**OBJECTIVES:**
• A. Summarize the profile of Erin Barry below in two sentences.
• B. Pick up the profile of Erin Barry right after its last sentence and keep writing it.

**PAGE:**

----

She keeps a reverent place in her heart for the wrenching decision her birth mother made. “When I was born, she doubted her decision to give me up for adoption and kept me with her for several days. When you’re a mom, you understand the connection you make with your baby in those first few days and how hard that must have been for her to give me up. Her decision changed my life,” she remarks.

Barry grew up in a small town near San Francisco and attended an all-girls’ Catholic school. As the eldest sibling, she was the empathetic one, the mother hen who attended to scraped knees and hurt feelings. “I always knew I would be a mom someday,” she says.

It was in that setting that she met Brent Barry, who attended the boys’ Catholic school across the street. They began doing things together as friends, but Erin clearly remembers when Brent became her boyfriend. “We went to a movie, National Lampoon’s Christmas Vacation — that tells you how long ago it was! I remember looking at him in the theater, and at that moment, Cupid drew back his bow. I was 16 years old and I just knew he was the one I wanted to be with. That was it.”

She knew her boyfriend liked basketball and had dreams of playing professionally. She remembers the first game she attended: “Brent took me to a Golden State Warriors game. I remember looking up in the rafters, and I saw a retired jersey hanging there with the name “Barry’ on the back. I said something like, “Hey, look, there’s a jersey with your last name on it!'” The jersey belonged to Brent’s dad, NBA Hall-of-Famer Rick Barry. “My dad was so embarrassed that I didn’t know who Brent’s dad was,” she laughs.

Life had a way of working in their favor. She planned to attend the University of Oregon. Brent got a basketball scholarship to nearby Oregon State. After his first couple of seasons in the NBA, they married in a cathedral wedding in San Francisco in 1998.

Today, after spending more than half their lives together, the 33-year-old Barry says the main attraction has always been laughter. “He still makes me laugh, and he makes me feel special; it’s never about him,” she says.

----

**DATASET RECORDS:**
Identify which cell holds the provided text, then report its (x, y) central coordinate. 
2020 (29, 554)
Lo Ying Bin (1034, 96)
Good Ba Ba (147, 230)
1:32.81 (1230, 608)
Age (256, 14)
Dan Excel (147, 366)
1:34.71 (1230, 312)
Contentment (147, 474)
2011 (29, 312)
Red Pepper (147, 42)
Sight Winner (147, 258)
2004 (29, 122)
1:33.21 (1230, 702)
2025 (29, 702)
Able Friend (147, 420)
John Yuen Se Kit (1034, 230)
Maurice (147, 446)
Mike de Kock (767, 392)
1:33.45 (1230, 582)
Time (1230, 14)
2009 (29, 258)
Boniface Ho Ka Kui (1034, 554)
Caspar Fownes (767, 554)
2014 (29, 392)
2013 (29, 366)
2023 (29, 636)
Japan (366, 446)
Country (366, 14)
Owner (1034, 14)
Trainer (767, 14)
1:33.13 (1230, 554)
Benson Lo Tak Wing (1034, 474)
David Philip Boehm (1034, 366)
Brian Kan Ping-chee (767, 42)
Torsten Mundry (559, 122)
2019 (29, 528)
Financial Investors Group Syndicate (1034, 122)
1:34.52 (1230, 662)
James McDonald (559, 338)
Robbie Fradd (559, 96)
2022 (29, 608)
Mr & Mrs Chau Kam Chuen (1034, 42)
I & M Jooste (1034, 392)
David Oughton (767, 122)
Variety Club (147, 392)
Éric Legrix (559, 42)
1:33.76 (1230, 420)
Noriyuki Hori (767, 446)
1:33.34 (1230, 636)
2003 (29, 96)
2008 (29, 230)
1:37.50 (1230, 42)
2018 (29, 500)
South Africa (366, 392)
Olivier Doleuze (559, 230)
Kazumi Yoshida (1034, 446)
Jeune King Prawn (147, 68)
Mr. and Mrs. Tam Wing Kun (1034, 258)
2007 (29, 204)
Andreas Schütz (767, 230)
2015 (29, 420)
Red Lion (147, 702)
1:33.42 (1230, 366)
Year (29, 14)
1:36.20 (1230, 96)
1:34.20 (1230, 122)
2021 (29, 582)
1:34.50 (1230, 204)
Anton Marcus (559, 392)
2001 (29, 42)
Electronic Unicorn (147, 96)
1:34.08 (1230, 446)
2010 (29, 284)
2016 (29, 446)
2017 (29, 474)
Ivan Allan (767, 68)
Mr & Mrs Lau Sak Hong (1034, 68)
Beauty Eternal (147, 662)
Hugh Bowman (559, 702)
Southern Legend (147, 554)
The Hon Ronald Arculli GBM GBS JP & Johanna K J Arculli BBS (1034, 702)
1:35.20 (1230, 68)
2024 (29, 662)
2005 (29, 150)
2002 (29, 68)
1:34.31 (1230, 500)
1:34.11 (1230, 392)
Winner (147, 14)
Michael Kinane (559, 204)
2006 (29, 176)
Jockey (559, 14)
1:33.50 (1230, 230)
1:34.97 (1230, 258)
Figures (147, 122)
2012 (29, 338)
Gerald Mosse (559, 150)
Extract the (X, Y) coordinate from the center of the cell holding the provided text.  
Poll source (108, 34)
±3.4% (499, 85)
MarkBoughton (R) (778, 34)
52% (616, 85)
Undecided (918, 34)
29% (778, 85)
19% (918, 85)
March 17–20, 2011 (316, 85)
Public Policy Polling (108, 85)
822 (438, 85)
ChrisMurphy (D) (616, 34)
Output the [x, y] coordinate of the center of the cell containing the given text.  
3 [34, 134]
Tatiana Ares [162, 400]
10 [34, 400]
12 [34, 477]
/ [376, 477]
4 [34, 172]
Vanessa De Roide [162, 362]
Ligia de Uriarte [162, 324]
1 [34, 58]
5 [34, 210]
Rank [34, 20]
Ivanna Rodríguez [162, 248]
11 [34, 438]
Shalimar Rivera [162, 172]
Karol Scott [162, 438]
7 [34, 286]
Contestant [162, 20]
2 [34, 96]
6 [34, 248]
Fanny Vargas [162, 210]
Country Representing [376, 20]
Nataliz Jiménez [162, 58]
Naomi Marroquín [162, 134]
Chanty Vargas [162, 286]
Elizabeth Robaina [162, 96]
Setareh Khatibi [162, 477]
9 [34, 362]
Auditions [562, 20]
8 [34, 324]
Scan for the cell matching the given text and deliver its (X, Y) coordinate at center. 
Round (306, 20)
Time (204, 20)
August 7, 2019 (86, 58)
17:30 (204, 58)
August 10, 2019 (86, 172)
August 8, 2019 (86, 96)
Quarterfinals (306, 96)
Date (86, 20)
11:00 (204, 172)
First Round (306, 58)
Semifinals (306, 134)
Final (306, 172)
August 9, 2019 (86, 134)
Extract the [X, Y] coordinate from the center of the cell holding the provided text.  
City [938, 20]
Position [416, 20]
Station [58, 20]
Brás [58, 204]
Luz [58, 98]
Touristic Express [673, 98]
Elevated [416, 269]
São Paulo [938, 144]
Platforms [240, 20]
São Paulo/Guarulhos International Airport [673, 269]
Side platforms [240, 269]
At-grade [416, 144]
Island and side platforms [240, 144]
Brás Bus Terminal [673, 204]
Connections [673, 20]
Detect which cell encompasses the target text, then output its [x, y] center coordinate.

----

**IN RESPONSE:**
• A. Erin Barry honors her birth mother's difficult decision to give her up for adoption, and she grew up as the eldest sibling in a small town near San Francisco, where she attended an all-girls' Catholic school and, at 16, began dating Brent Barry, son of NBA Hall-of-Famer Rick Barry. They married in San Francisco in 1998 after Brent's first couple of NBA seasons, and she says laughter has always been the main attraction between them.

• B.
Their exchanges involve lots of playful banter. “We get the biggest kick out of each other; I just enjoy his company,” she says. “After all these years, he’s my best friend. I want to be with him all the time. People always talk about how hard marriage is, and I’m asking myself, “Is it me? Is there something I’m not doing right?’ Because for me, being married to Brent isn’t hard at all!”

Home court

Barry is the self-described taskmaster and organizer in the family; her approach on the domestic front is just as hands-on as it is in her outside endeavors. Their home’s focus is more on comfort than designer showcase.

Houseguests are likely to find toys on the floor, courtesy of their five-year-old son, Quin. The Barrys’ most recent addition is six-month-old son, Cade. She also tries to compensate for the fact that her husband’s work schedule doesn’t fall neatly into the 9-5 framework. “It’s hard to make friends, to build that network outside of basketball when our schedule is so different from everyone else’s,” she says. “I’m a little jealous, actually, that other moms have that more traditional schedule.” Quin is only beginning to understand what his dad does for a living and why people recognize him in public.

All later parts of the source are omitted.